— WHAT IS BEING ASKED —
Nothing but the lines from the line with "You are a computer-use agent. Viewport: 1400px" through the end of the data is to be copied, and each is to be copied exactly.

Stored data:
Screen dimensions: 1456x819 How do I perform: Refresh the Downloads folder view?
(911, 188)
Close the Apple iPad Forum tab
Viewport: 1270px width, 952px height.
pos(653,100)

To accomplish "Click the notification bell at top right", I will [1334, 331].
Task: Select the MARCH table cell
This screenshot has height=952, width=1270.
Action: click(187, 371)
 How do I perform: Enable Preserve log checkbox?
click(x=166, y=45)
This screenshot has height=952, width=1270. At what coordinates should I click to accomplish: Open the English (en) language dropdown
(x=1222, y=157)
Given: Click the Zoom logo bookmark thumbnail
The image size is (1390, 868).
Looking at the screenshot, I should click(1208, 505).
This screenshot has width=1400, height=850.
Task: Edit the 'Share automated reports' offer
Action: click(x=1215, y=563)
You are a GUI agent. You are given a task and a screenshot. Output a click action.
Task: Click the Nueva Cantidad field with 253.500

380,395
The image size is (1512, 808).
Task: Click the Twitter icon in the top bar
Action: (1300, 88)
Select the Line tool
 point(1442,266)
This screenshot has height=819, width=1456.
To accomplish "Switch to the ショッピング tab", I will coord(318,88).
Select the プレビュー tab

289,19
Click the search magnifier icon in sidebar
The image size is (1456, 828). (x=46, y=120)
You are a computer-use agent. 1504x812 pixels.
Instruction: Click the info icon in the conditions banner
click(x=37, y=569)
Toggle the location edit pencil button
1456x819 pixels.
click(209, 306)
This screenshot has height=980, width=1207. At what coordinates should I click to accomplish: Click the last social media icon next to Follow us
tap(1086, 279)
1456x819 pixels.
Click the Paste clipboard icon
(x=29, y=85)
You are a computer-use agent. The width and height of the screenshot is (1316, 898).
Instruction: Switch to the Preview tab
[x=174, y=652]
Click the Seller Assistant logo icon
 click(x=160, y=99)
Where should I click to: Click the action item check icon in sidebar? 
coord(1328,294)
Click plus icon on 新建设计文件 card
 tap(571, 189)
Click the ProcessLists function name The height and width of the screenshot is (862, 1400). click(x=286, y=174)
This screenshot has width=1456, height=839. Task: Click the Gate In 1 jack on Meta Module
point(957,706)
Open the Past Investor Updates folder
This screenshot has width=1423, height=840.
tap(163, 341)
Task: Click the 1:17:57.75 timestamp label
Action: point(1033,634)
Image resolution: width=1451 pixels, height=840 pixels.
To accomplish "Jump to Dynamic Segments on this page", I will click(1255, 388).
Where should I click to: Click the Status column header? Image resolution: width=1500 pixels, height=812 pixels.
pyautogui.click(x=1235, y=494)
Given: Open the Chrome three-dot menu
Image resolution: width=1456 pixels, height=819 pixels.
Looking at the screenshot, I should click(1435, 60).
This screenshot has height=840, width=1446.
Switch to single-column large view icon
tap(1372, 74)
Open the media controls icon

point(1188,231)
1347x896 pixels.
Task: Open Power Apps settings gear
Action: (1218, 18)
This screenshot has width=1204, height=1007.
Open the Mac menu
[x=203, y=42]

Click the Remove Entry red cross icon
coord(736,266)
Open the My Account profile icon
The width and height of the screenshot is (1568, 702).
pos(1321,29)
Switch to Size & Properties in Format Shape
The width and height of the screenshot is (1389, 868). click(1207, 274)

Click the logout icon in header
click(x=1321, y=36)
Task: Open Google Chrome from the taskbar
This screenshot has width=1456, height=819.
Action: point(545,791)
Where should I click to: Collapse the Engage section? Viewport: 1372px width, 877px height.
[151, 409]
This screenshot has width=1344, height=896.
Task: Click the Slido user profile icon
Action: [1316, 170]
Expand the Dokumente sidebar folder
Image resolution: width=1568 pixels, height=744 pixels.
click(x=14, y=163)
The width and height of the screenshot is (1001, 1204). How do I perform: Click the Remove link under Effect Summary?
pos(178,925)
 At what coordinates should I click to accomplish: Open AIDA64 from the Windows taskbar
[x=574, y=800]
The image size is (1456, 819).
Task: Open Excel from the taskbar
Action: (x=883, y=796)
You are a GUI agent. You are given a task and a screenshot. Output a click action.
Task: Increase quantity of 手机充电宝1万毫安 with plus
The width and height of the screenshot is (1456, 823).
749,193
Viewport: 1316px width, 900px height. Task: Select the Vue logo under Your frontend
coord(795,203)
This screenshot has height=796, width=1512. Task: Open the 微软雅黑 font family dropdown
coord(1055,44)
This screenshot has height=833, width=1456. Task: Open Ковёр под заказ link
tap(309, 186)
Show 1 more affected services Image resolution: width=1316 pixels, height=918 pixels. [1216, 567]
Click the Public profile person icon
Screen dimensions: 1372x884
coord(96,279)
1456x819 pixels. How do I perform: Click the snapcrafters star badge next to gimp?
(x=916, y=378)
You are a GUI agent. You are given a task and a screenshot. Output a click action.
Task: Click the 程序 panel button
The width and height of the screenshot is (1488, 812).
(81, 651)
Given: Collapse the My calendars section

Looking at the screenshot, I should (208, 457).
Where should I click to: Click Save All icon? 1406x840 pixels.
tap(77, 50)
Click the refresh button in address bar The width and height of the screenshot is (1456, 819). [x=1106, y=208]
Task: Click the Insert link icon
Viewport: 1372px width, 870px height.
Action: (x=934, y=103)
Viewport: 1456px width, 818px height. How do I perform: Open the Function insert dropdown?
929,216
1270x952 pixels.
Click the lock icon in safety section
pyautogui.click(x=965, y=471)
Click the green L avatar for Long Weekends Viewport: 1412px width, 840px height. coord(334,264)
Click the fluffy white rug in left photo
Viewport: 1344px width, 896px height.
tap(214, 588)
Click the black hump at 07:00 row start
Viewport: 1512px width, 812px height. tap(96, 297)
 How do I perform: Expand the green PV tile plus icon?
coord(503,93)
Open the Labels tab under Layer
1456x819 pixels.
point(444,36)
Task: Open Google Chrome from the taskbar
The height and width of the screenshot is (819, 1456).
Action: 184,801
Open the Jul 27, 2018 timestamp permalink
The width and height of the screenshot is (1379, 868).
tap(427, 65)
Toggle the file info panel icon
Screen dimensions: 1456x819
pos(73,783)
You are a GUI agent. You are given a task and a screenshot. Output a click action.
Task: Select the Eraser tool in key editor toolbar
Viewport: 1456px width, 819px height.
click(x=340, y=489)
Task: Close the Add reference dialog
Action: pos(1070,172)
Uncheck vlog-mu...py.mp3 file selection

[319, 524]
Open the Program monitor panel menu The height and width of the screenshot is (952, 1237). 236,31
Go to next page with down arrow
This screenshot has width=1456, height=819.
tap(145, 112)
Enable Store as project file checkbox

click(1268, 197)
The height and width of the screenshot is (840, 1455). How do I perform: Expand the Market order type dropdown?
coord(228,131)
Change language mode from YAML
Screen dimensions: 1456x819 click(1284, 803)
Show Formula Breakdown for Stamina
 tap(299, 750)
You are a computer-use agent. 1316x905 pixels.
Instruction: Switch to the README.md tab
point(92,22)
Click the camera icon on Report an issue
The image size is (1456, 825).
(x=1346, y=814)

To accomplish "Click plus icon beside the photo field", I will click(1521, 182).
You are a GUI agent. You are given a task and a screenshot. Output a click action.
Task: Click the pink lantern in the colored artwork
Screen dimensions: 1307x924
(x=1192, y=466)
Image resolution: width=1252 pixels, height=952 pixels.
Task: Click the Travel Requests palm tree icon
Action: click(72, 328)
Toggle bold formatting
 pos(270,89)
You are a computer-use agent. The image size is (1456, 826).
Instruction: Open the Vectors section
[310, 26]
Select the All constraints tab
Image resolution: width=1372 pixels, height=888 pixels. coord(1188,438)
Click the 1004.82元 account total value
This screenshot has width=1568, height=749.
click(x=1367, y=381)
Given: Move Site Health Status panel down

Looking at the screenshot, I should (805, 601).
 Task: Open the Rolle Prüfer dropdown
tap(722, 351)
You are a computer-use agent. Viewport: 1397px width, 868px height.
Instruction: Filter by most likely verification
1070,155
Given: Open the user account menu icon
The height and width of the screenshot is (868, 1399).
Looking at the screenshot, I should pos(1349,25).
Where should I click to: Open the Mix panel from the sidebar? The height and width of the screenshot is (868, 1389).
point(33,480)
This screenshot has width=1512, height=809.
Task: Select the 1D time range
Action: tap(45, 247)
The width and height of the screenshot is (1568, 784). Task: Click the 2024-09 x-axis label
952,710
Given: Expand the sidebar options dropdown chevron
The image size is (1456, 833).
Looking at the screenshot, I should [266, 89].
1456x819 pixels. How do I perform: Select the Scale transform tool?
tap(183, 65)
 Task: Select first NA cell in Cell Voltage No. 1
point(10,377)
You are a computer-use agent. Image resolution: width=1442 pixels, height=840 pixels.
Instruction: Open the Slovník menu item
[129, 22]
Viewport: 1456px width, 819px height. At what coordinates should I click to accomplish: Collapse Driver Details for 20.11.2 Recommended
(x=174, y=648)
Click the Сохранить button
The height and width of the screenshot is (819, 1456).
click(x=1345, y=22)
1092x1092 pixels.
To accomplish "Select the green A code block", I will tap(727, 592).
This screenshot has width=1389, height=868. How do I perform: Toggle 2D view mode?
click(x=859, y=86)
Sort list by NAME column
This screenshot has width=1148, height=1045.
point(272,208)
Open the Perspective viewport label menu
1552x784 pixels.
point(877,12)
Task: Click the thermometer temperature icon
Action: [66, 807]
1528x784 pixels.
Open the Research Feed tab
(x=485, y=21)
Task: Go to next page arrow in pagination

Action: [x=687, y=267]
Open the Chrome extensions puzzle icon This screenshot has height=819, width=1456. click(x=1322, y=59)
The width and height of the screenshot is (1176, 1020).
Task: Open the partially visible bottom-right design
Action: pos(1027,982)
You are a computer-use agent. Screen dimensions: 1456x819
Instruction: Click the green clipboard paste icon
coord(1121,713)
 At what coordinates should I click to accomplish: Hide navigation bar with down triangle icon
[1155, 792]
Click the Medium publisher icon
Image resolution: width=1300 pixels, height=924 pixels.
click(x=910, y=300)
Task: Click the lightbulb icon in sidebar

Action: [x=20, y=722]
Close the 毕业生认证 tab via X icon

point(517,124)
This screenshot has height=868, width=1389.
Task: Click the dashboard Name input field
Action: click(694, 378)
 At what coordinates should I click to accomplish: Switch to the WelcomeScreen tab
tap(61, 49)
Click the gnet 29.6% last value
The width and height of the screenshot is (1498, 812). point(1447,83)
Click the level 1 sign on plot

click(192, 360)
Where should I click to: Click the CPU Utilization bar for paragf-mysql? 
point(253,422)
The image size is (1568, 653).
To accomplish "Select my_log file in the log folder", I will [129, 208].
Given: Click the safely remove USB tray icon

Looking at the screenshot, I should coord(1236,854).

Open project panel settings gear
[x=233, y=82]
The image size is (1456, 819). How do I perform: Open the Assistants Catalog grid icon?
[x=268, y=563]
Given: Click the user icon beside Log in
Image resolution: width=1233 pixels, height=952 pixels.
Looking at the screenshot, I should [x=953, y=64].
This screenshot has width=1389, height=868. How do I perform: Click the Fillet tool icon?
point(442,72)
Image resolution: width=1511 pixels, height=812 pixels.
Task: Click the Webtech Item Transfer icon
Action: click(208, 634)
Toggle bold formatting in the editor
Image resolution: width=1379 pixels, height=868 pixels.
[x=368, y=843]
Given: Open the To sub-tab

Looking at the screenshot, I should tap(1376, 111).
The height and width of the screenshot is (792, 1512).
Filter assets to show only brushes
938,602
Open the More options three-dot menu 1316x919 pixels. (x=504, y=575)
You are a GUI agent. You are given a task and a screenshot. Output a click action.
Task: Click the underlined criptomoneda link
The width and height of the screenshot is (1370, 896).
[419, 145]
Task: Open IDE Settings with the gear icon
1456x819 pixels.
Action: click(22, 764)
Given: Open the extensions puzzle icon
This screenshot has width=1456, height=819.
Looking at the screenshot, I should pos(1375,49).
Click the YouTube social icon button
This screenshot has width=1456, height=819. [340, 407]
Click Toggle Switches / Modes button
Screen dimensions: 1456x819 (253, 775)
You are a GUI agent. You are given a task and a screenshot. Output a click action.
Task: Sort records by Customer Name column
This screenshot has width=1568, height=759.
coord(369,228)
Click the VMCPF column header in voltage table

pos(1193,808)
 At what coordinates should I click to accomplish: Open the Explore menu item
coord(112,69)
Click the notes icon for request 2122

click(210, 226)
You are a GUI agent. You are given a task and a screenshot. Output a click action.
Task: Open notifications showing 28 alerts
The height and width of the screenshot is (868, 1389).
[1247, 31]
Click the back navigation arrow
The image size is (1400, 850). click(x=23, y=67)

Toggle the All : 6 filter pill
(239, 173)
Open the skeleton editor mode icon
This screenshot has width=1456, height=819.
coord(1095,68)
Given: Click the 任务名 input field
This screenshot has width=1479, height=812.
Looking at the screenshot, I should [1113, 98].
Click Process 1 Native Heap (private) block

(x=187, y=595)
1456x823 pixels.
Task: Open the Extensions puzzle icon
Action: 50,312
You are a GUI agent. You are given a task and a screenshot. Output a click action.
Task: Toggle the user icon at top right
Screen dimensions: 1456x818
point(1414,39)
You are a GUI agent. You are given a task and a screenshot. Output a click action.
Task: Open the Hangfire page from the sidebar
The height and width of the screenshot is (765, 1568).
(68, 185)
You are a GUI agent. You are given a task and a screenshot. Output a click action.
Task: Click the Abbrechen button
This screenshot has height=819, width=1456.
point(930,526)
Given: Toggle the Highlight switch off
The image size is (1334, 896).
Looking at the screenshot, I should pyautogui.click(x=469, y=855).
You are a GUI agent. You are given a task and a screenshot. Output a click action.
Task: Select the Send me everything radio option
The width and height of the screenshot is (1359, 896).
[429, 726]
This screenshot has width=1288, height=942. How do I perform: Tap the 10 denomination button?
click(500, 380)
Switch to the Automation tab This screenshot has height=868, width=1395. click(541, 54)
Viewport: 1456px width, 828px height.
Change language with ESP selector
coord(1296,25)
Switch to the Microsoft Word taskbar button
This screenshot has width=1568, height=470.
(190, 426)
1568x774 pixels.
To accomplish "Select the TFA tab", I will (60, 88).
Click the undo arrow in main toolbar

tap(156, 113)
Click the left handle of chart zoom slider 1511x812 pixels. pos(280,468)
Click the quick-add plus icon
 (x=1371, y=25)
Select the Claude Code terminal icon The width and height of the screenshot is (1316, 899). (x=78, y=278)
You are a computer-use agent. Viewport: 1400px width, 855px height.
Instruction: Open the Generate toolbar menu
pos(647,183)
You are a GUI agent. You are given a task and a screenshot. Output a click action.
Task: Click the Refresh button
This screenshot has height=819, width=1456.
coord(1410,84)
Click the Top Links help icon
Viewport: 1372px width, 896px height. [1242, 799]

— WRITTEN ANSWER —
You are a computer-use agent. Viewport: 1400px width, 855px height.
Instruction: Open the Generate toolbar menu
pos(647,183)
You are a GUI agent. You are given a task and a screenshot. Output a click action.
Task: Click the Refresh button
This screenshot has height=819, width=1456.
coord(1410,84)
Click the Top Links help icon
Viewport: 1372px width, 896px height. [1242, 799]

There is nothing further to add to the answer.